Native American Perspective:
I have a lot of very mixed feelings about immigration. The Native American part of me wants to scream at white people who are against immigrants coming to the USA because they are immigrants themselves. I want to say that it’s not fair for them to say the US is a place for immigrants when they are the ones coming, and then want to close the boarders when non-white people try to come.
In particular because I grew up in Arizona, I want to lose my shit on people who rail against Mexican immigrants because until 1912 Arizona was not part of the USA at all, and it was only Mexicans and Native Americans living there.
White people have short memories.
I have a friend from Massachusetts, and he only knows the history of that land from 1620 on. It has been there for millions of years, but he only knows the history of the land since 1620, because white people only teach white history.
In fact, before there were white people we had civilizations, trade routes, and a thriving culture. Not that you learn about the Anasazi (ancient people who are gone,) or any of the tribes and trade routes and civilization that came after. Until white people came, they like to pretend that nothing was here.
Leaving behind the USA and all it’s issues, how do other countries approach immigration? Honestly, there is not a lot of logic in most immigration policies, and the bigger the country, the harder it is. But still…
In South Korea, it’s very hard to immigrate. This is true of a lot of countries. Most places want you to invest in land or a business, or show in some way how you will be valuable to their society (like having an advanced degree in something they need.) Canada puts out a list every year of the kind of workers they are looking for; be it nurses or teachers or engineers.

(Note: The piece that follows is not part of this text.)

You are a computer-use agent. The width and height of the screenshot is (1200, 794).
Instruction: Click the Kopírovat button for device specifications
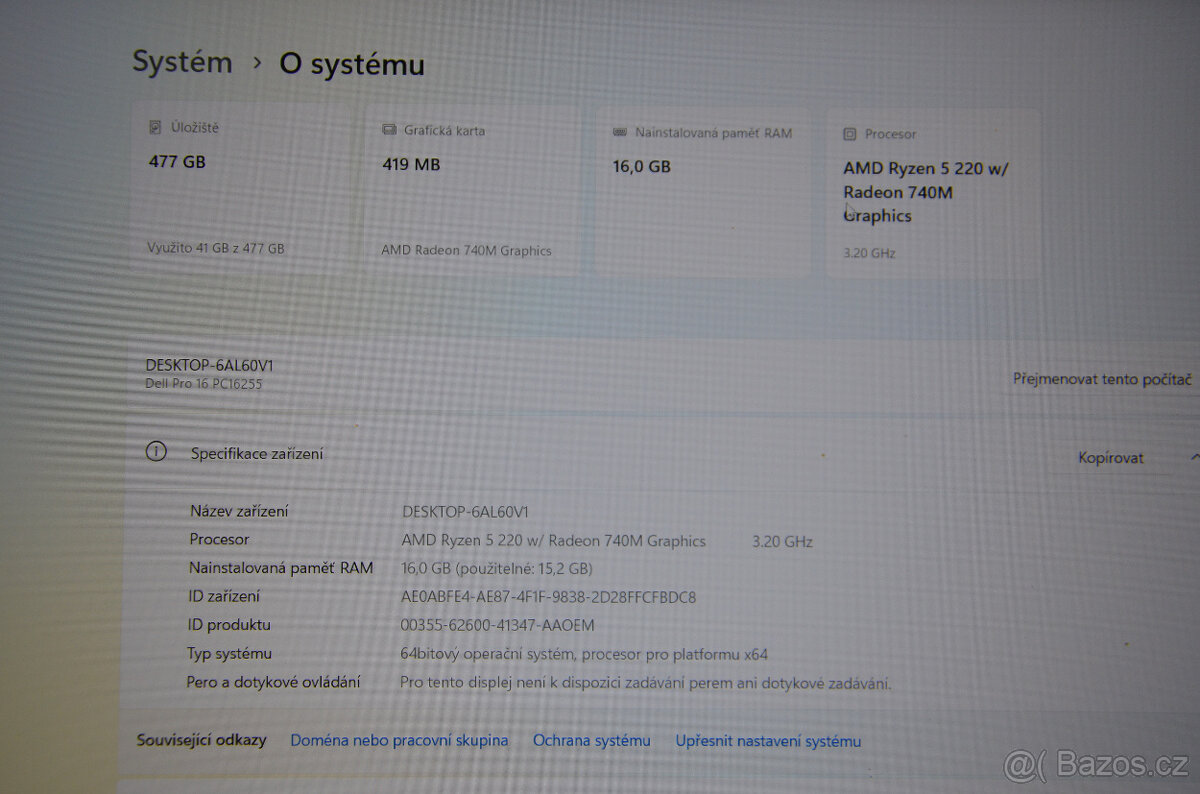[x=1110, y=457]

This is a sensible approach and part of me wants very much to say that the US should do the same kind of thing, giving priority to people with advanced degrees in fields we need or experience in labor we need.
I guess that’s discriminatory and wrong in some ways, but in other ways it seems like maybe other countries have the right idea.

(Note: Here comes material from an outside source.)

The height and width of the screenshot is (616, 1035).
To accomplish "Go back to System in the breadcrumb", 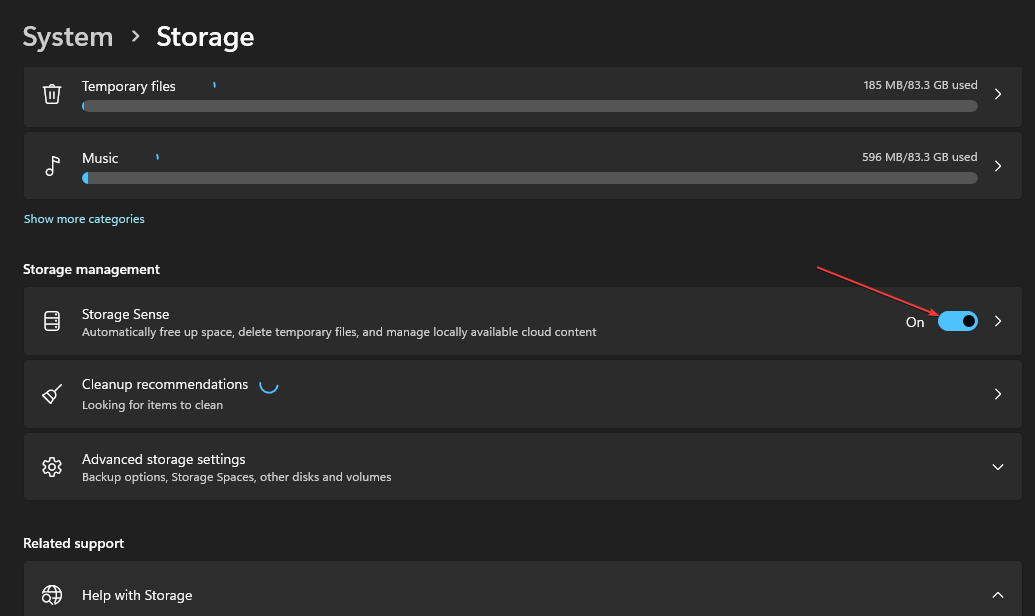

But then there is our reputation to consider:
“Give me your tired, your poor, your huddled masses yearning to breath free, the wretched refuse of your teeming shore. Send these, the homeless, the tempest-tossed to me. I lift my lamp beside the golden shore.”
Honestly, when I read that it makes me sort of tear up a little inside.

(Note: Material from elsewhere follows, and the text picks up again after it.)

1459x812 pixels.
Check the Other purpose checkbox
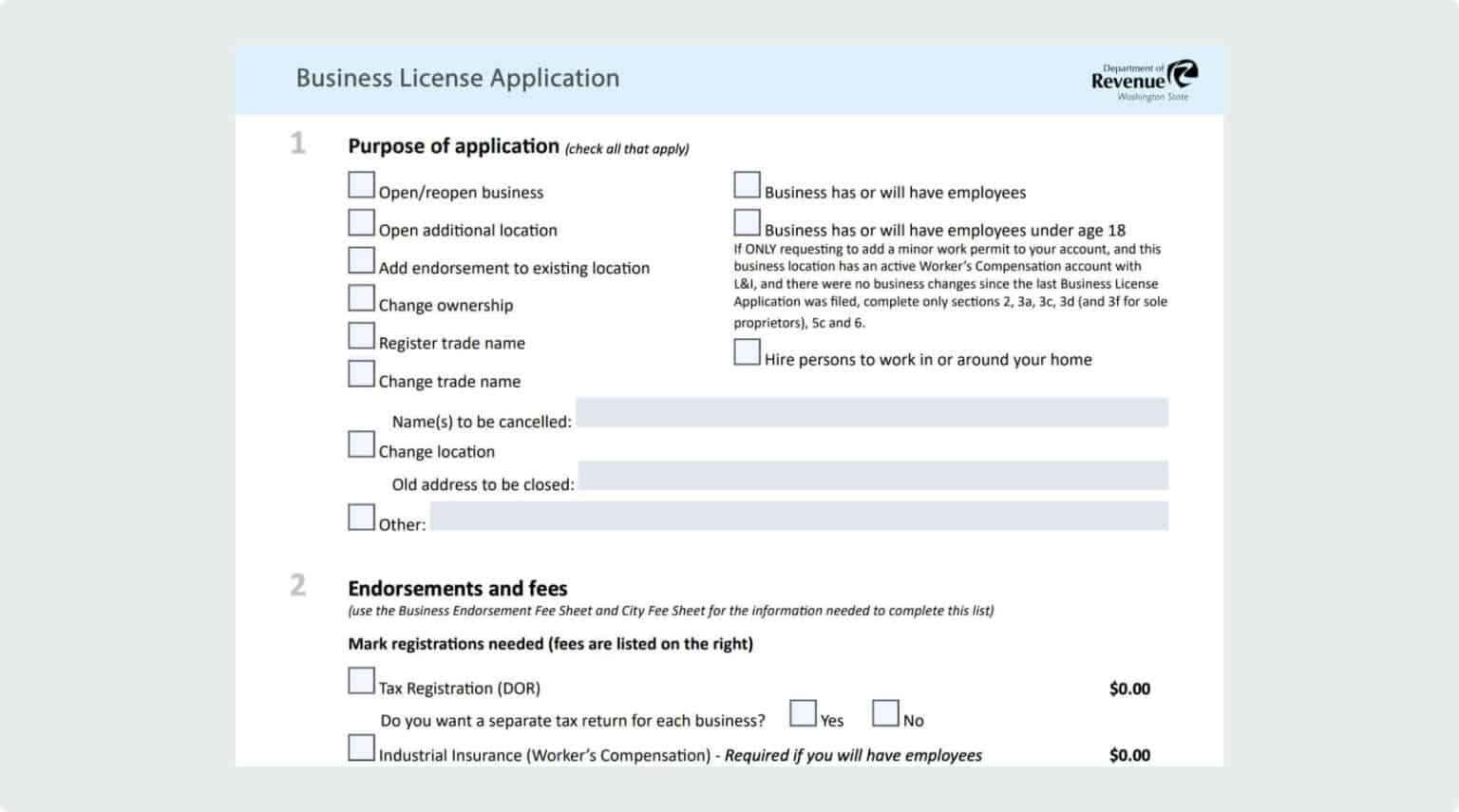[361, 516]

I mean, think about what this is really saying. Our motto, inscribed on our Statue of Liberty, is asking for the least among the world to seek safety in our country. It’s noble, and it’s inspiring, and it’s what the world has expected of us since white people took over our land and claimed it as a home for refugees.
If we are going to change our immigration policy at all, don’t we need to take down the Statue of Liberty? Isn’t that an obvious and necessary requirement before we take any kind of selective immigration or anti-immigration stance?
And, if we do that, then won’t we have to re-think our soul as a country?
Because I don’t think we can go on having the Statue of Liberty out front, while kicking folks out the back door.